Monday, May 12, 2025

Diagnostics & Differences of Opinion: New Case Study from Alzheimer's Disease

For decades, there have been differences of opinion about when any particular diagnostic test is "medically necessary," and there's a new case study today.  It's an article from UCSF and appears in JAMA Internal Medicine.

In the past couple years, there has been an explosion of interest in blood-based tests to help make the diagnosis of Alzheimer's disease.   It's driven in part by the availability of Alzheimer- or amyloid-specific drugs, but also by substantial improvements - finally - in the clinical chemistry of proteomics for the related proteins.  See an an article by Palmqvist et al. in JAMA 2024, and revised biomarker-based diagnostic criteria also from Alzheimer Association Workgroup, 2024, Jack et al.  Those are just two landmarks; it's a booming area of publications.

See a new opinion in the reverse direction, by Widera & Covinsky, in JAMA Internal Medicine, May 12.  The authors are at UCSF Geriatrics and the SF VA, and Covinsky is a JAMA editor as well.   

They open by citing "a recent television commercial..directs viewers to a disease  awareness website."  This leads to "the allure of early detection" but "clinicians should be wary."   But, the topic is not just  driven by TV commercials; it's a wide range of research publications and expert consensus publications.   Recognizing this, the authors add, "Recent efforts to redefine the diagnosis of Alzheimer disease from a clinical-pathological construct that starts with symptoms to a purely biological one that potentially begins with a laboratory test are deeply problematic if incorporated into current clinical care.  ... Enthusiasm should be tempered."

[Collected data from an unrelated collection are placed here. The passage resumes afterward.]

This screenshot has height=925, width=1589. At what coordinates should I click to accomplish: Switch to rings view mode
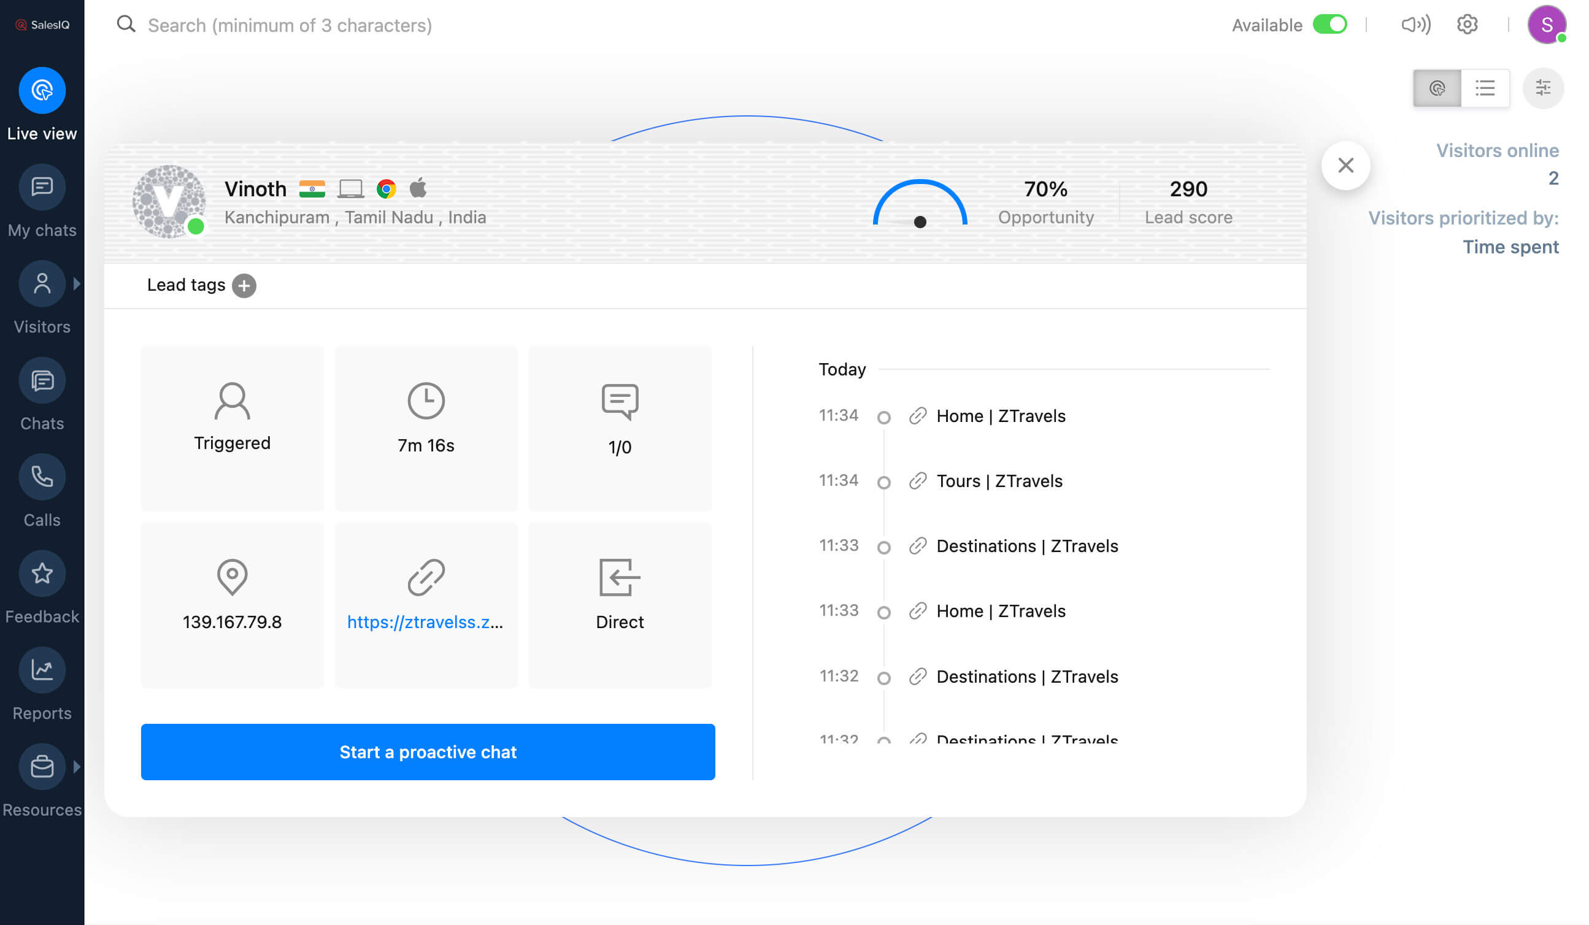1436,88
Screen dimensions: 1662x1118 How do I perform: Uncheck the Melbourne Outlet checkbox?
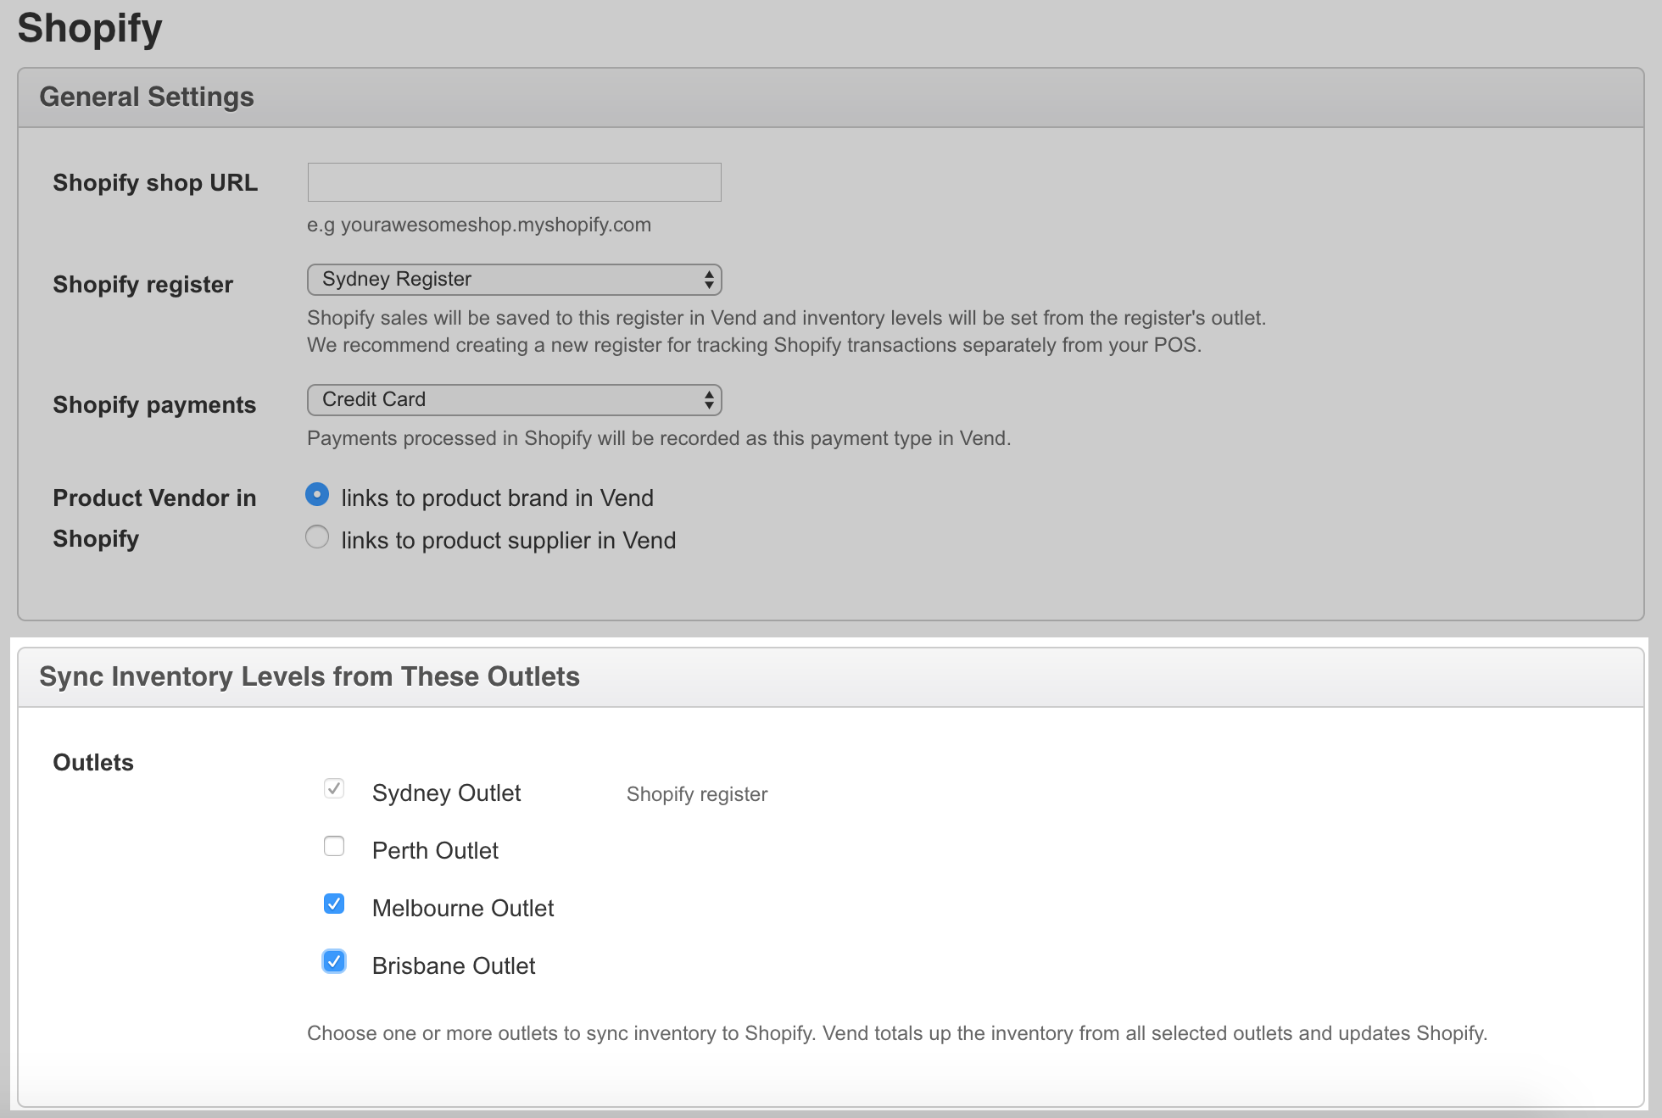tap(334, 904)
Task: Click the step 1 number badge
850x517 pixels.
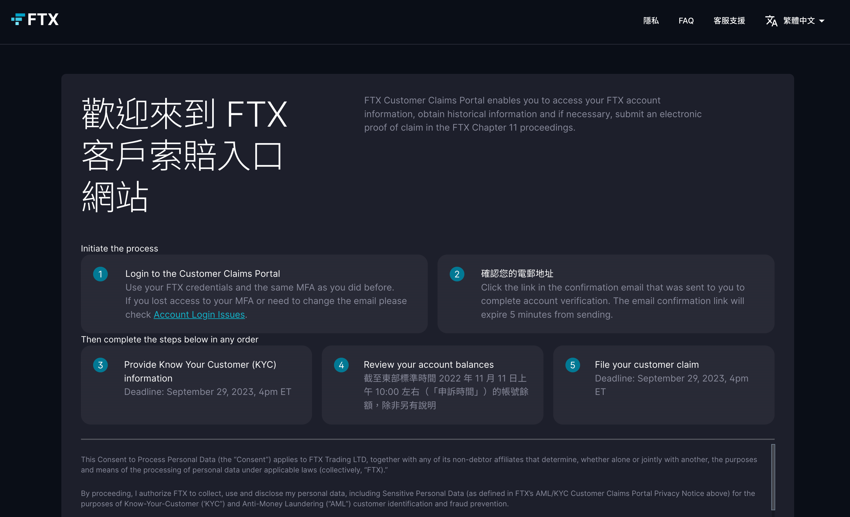Action: (x=100, y=274)
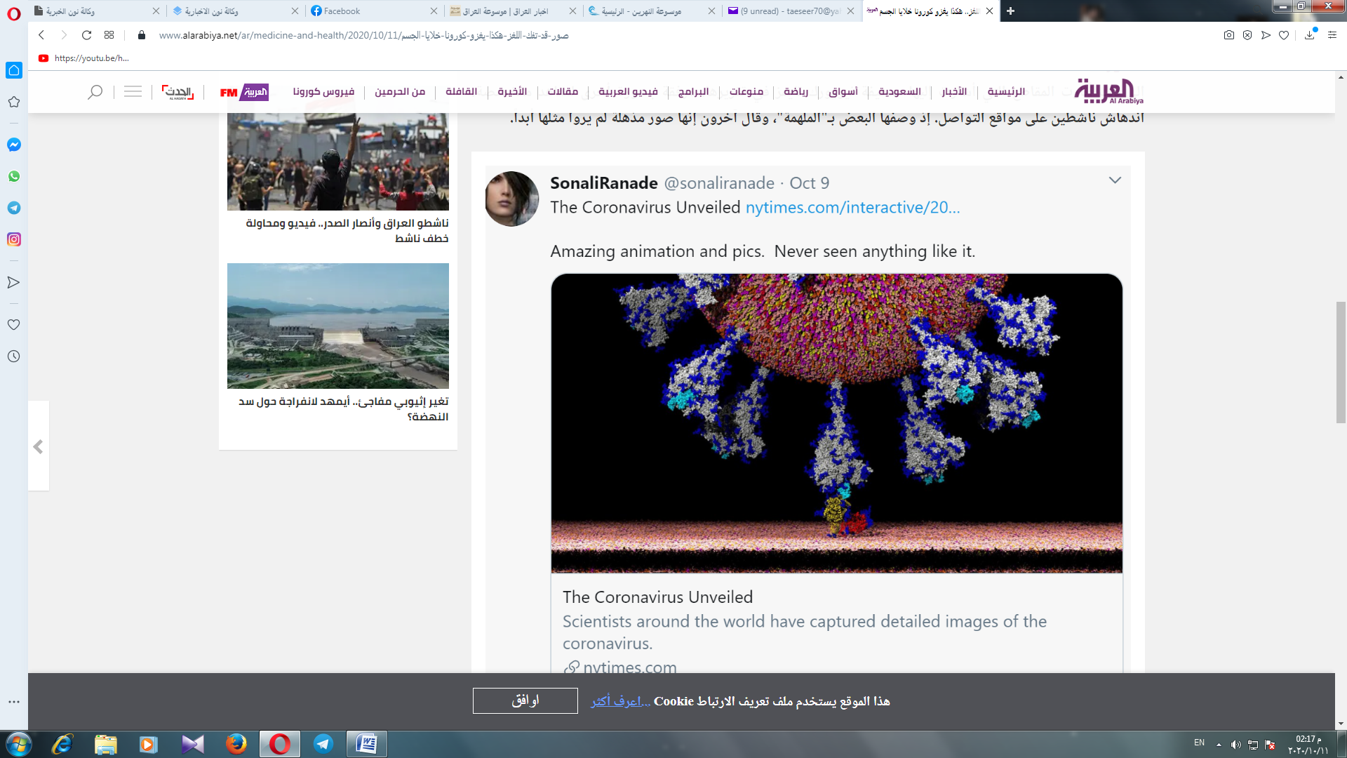Viewport: 1347px width, 758px height.
Task: Reload the current page
Action: [x=86, y=35]
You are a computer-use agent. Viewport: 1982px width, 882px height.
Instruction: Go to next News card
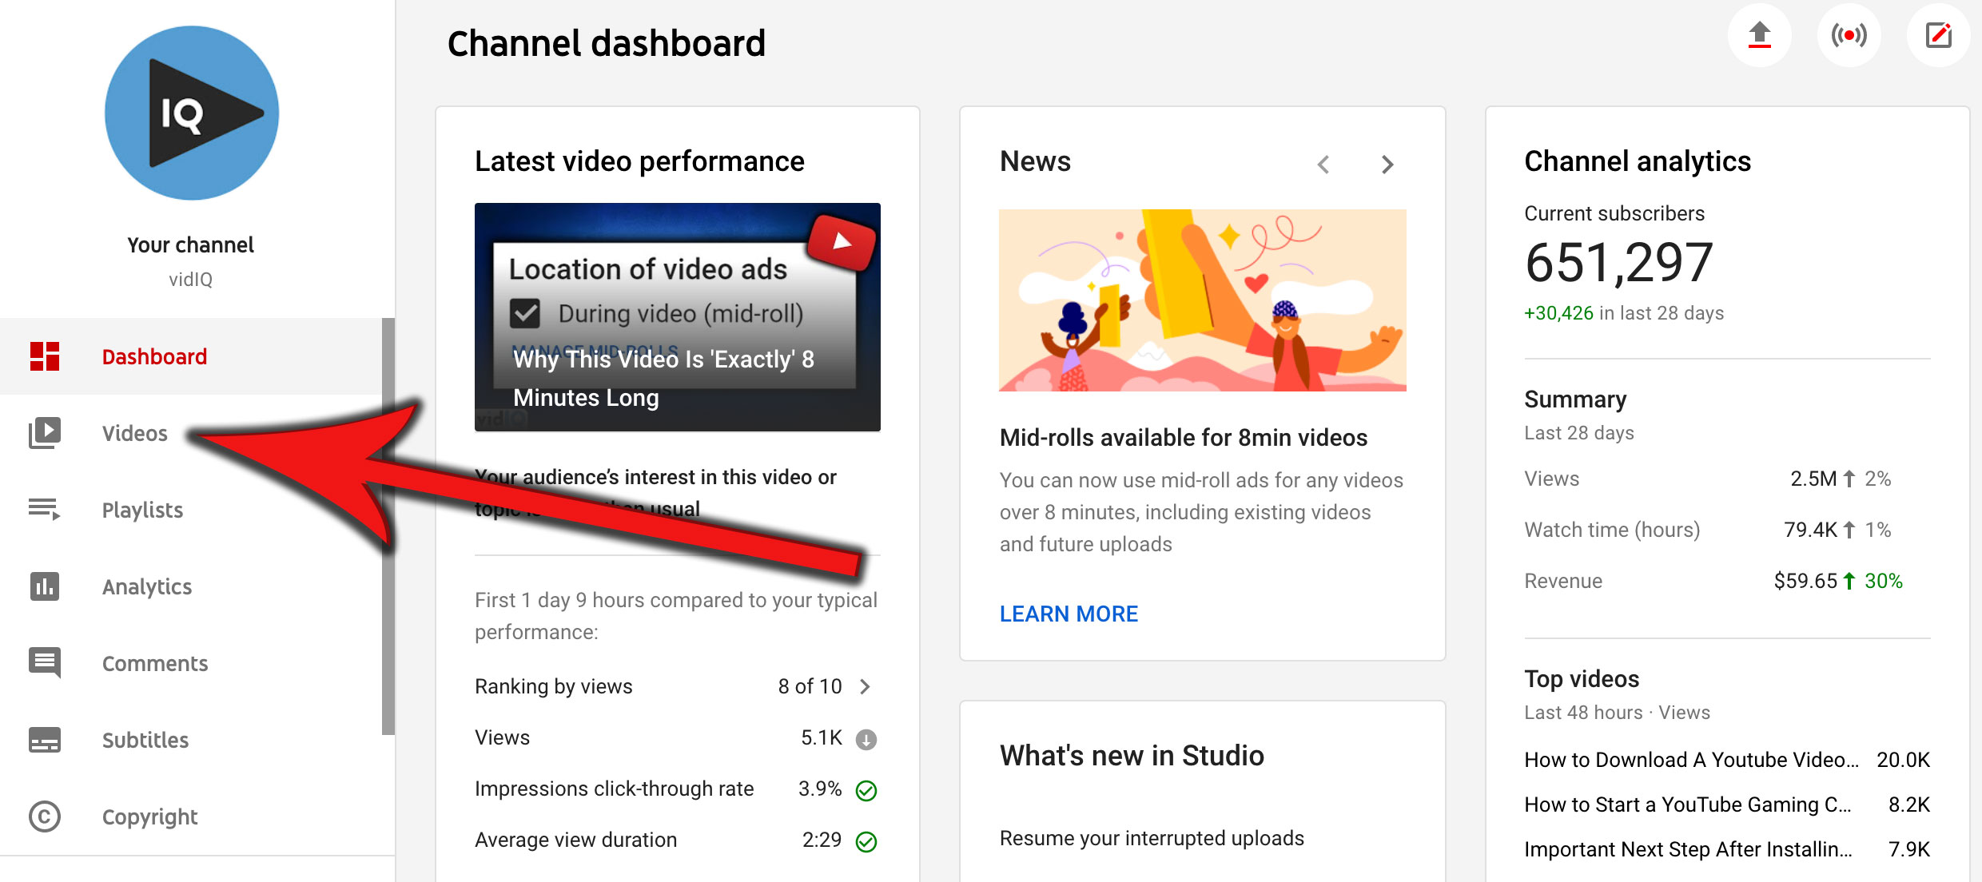click(1387, 165)
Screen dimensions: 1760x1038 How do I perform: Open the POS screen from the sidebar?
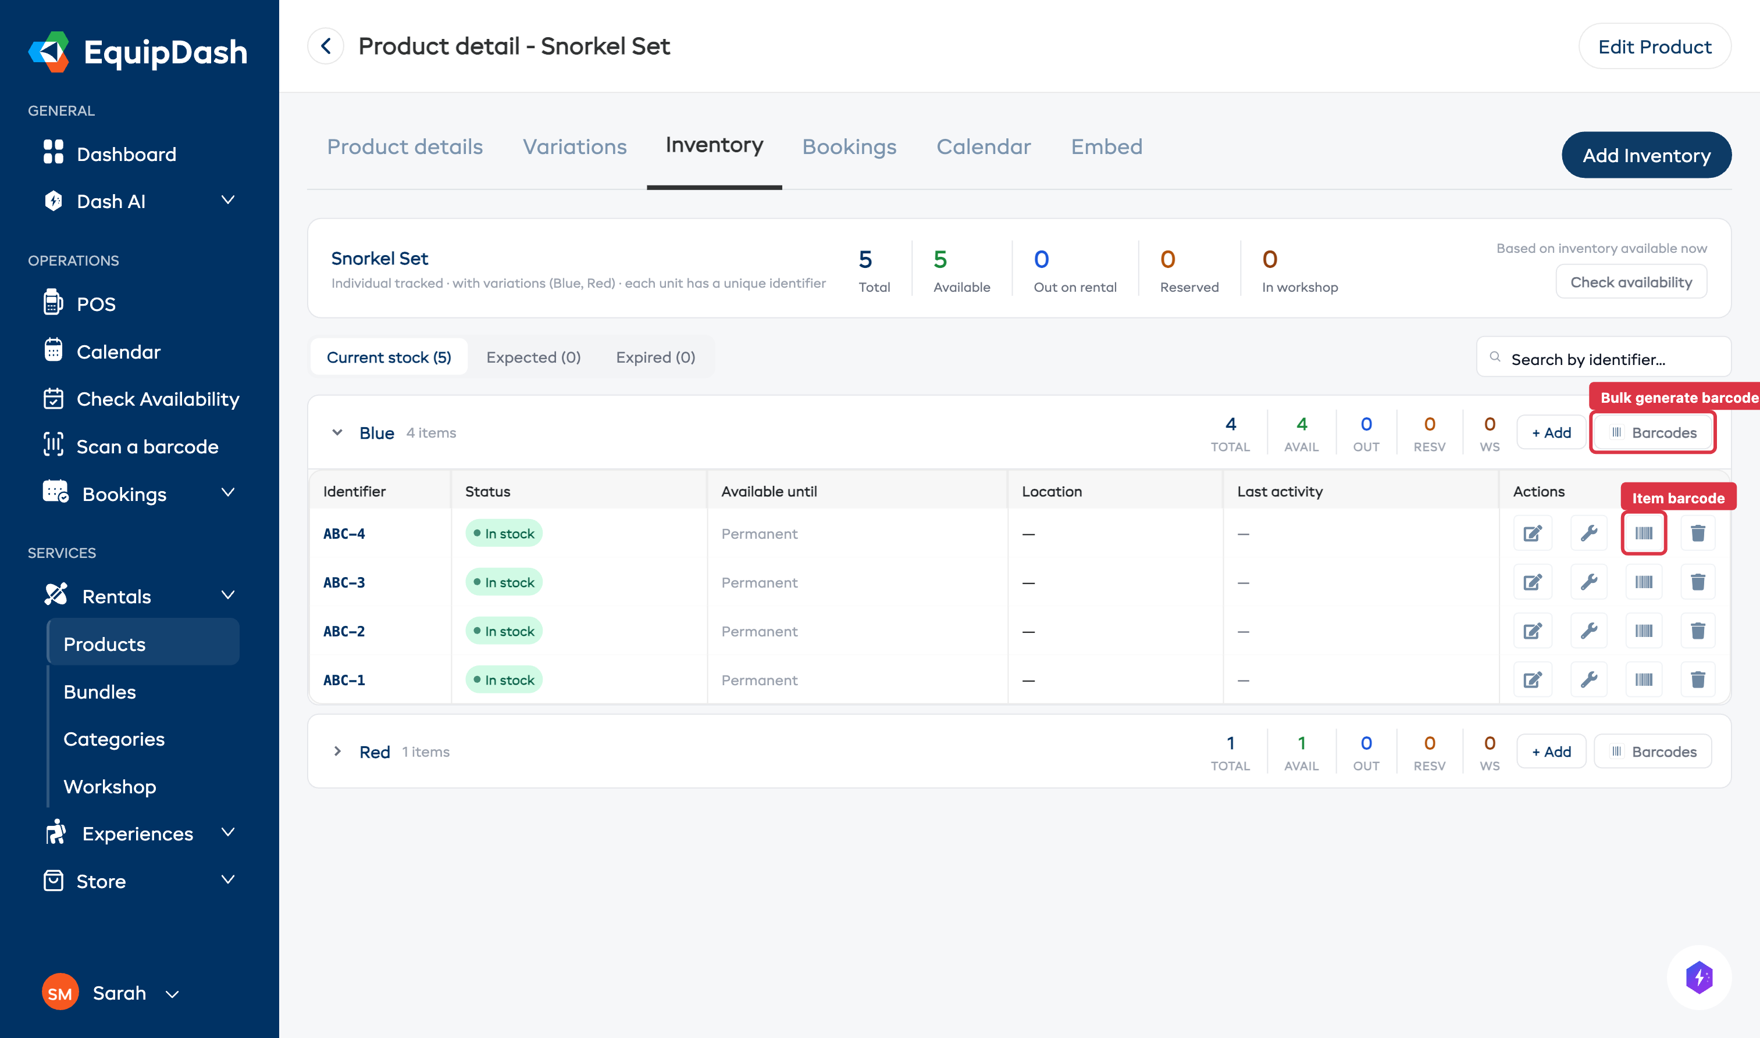pos(97,304)
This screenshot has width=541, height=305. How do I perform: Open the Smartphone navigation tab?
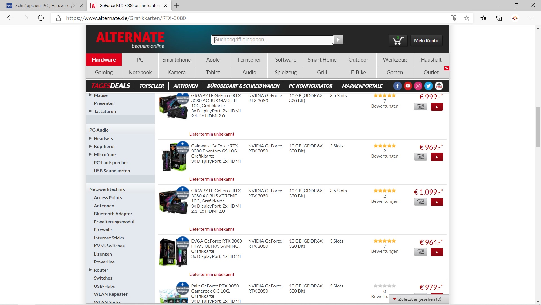click(176, 60)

Without taking sides, I'll note that some of their points are:

  • Subjective complaints are common with normal aging.
  • Diagnosis should not be made on subjective comlaints or an abnormal test.
  • Diagnosis requires comprehensive evaluation.
  • Cognitive dysfunction is a syndrome, not a cause.
  • Alzheimer pathology does not imply dementia; many with neuropathology [biomarkers] do not progress to disease.
  • Risk of overdiagnosis = anxiety and worse.
  • Blood based biomarkers should be used in the same cases, where you would have used an amyloid PET scan.
We can expect a few Letters to the Editor over the summer.